Les légendes d'Arka ont
donc leur cosmologie, ou figurent des dieux et déesses qui lui sont
propres, en particulier la grande déesse hiératique, née d'un
vieil arbre de Magenta (aéroport de Nouméa) et le personnage
méditant de pierre face à la pièce d'eau (mon coup de cœur).

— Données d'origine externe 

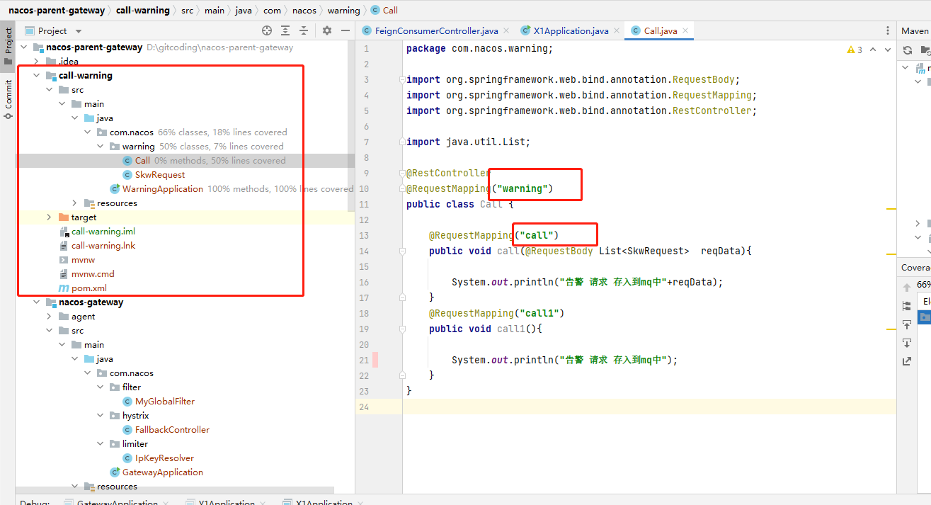The image size is (931, 505).
Task: Open the WarningApplication class in tree
Action: 162,189
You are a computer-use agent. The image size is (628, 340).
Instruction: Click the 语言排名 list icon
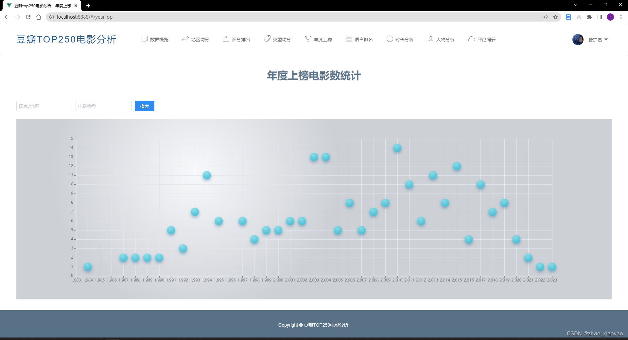pyautogui.click(x=348, y=39)
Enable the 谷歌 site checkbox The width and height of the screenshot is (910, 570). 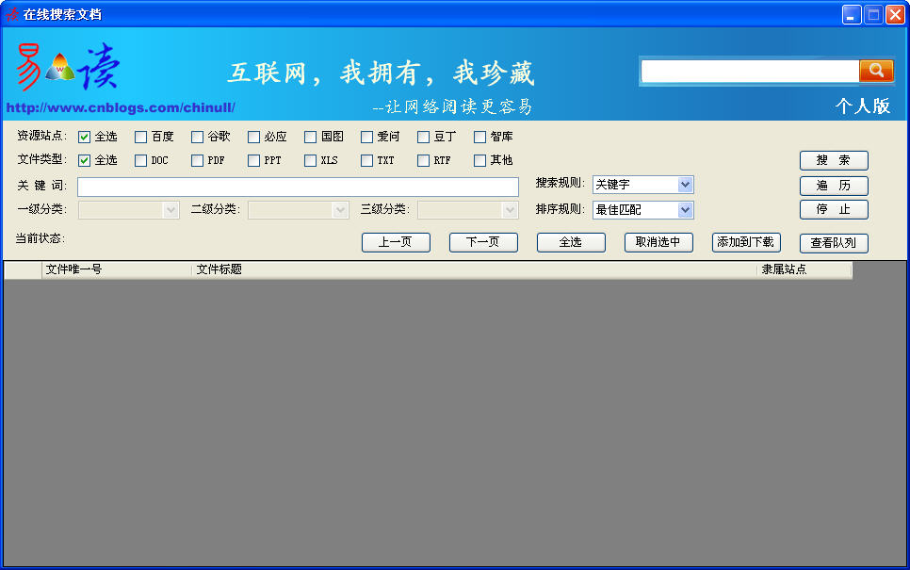click(198, 137)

Leurs regards sont paisibles, leurs expressions puissantes. Pour moi
ils sont les maîtres du jardin. Les gardiens ultimes. Ils sont ce
qu'il y a de plus personnel dans la légende.
L'art n'habite pas
seulement les sculptures achevées, il habite aussi celles en
gestation ; l'arbre soigneusement enveloppé d'un manou, aux
plis ajustés pour préfigurer l'oeuvre future entre déjà dans la
légende.
Bien sur, chaque
sculpture a son sens et son esthétique propre, mais chacune
contribue à l'écriture de la légende. Dix sept ans de création
pour construire un ensemble cohérent ; le pays du verbe !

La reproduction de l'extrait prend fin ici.